Asher nous convie donc à une aventure complètement barrée qui n’est pas sans rappeler Pirates des Caraïbes – les pêcheurs locaux, ayant l’éternité devant eux ou presque, refusent tout progrès mécanique et utilisent comme voile une bestiole intelligente locale. C’est particulièrement gore – coupez un membre et il suffit de l’appliquer sur la plaie pour qu’il se recolle quasi instantanément – et très drôle à la fois. L’action est menée tambour battant – robots pensants ironiques et combattants, ET qui considèrent que la viande humaine avariée est un plat de choix… – et les personnages hauts en couleurs. L’univers est assez proche de la Culture de Iain M. Banks (intelligences artificielles qui sont devenues indépendantes, ressources infinies qui permettent toute sorte de délire…) en moins philosophique mais on retrouve des échos intéressants : chaque humain ayant plusieurs siècles d’espèrance de vie, l’ennui est un redoutable ennemi et tous les moyens sont bons pour y échapper.
Au final, un bouquin réjouissant sans prétention littéraire mais diablement efficace pour se changer les idées. Il faut juste dépasser les premiers chapitres qui saoûlent un peu pour se laisser ensuite porter par l’aventure.
La couverture : pour l’édition Pocket on a droit à une couverture assez laide mais qui, curieusement, donne une bonne idée de l’action du bouquin. La version Fleuve Noir est beaucoup plus belle mais un peu trop ”clean” pour l’univers de Spatterjay.
Excellent bouquin qui change de toute cette daube SF que l’on nous sert actuellement, à part Banks bien sur.
Asher a écrit deux autres romans se passant sur Spatterjay The Voyage of the Sable Keech (2006) et Orbus (2009) non traduits en français.
Drone (Shadow of the Scorpion, 2008) paru au Fleuve Noir en 2010 est bien moins bon.
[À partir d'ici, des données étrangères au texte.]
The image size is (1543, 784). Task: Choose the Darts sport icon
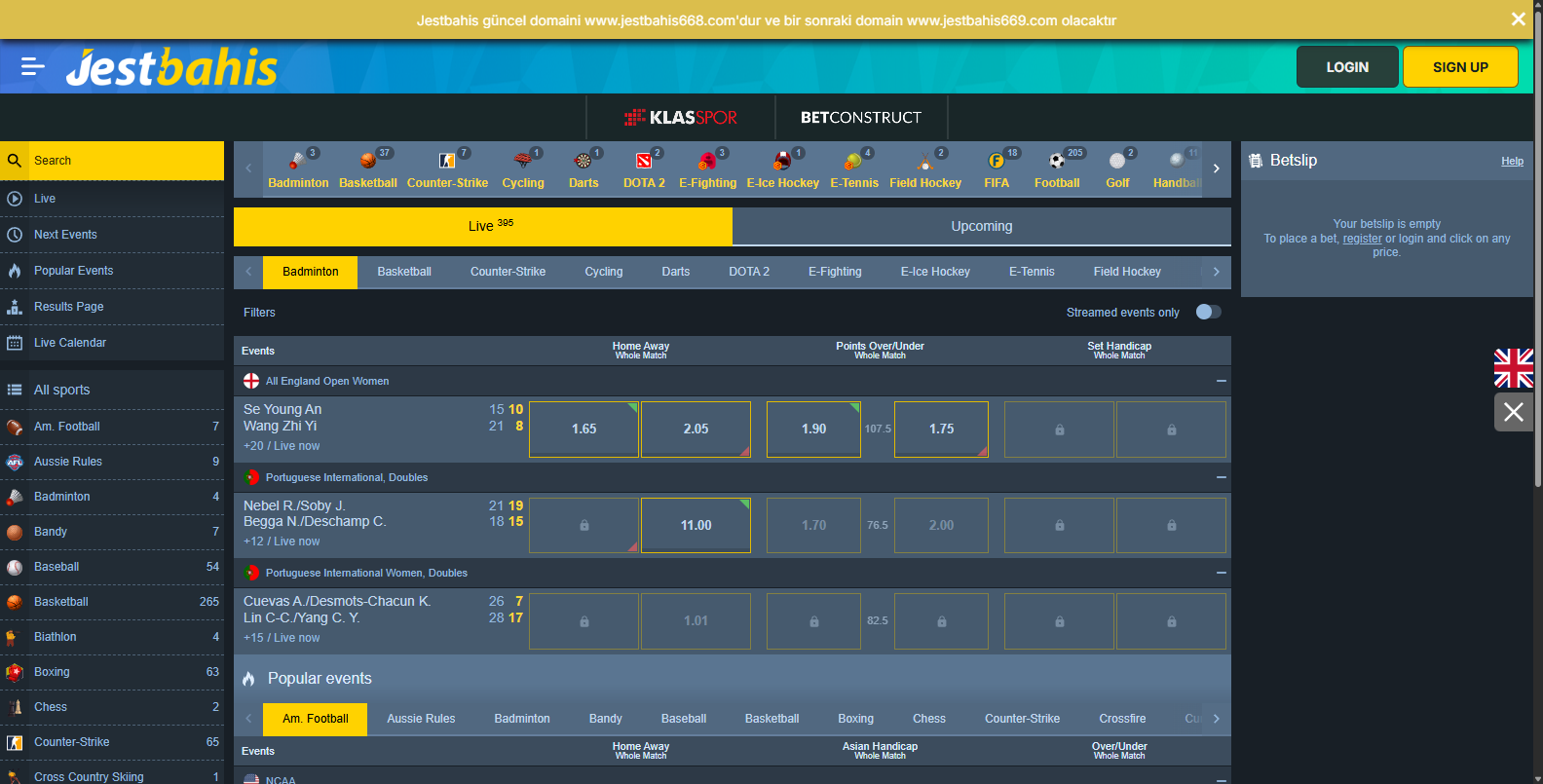click(x=583, y=162)
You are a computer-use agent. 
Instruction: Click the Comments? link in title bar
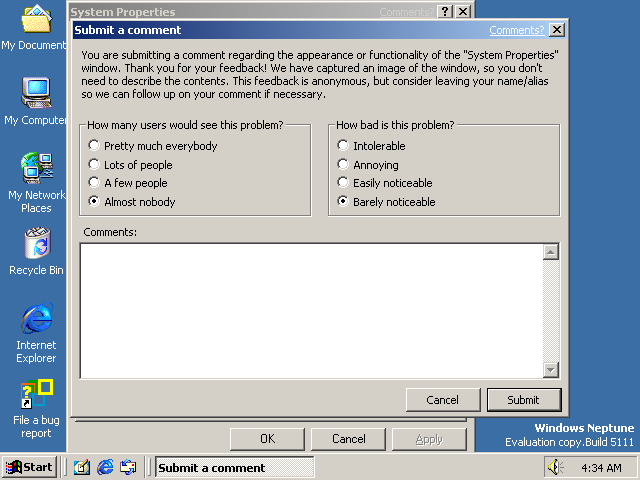(x=516, y=30)
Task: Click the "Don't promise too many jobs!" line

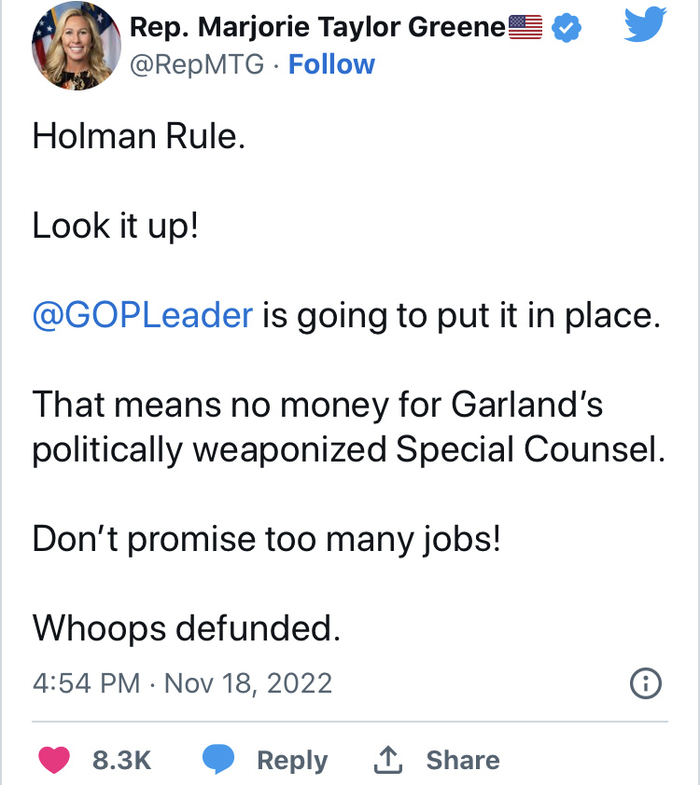Action: [x=266, y=539]
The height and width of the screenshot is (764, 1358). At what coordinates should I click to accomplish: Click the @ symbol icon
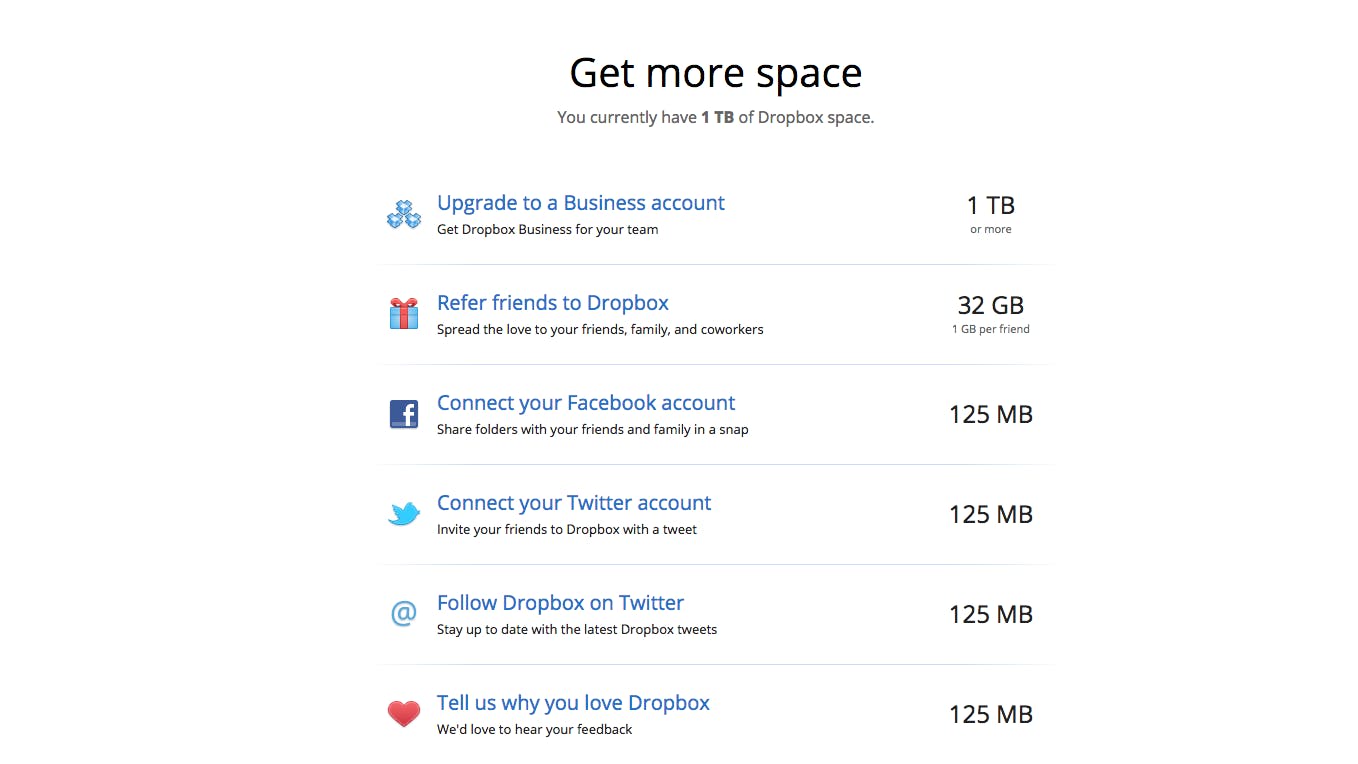403,613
Asher y rend hommage à Peter Watts dont le pas mauvais roman Vision Aveugle est sorti chez Pocket n°7031 en 2011.
@Doc Mars : ah zut, déjà qu’il parait que Voyageurs est encore moins bon.
J’adore construire des boîtes de Lego, et ça ne m’empêche pas de lire R.C. Wilson ou Ted Chiang. Je suis pas certain que les amateurs de petites briques danoises soient les derniers à lire de la SF ”intelligente”- il y a des romans Star Wars, d’ailleurs, et ils ne sont pas tous écrits avec les pieds !
@Pierre Brrr : ah ah, je sais qu’il y en a des paquets qui aiment les petits Legos Star Wars. Mais bon, j’avoue que j’aurai beaucoup de mal à lire un bouquin contemporain où les vaisseaux font vroum dans l’espace – et je ne parle pas du modèle de vol.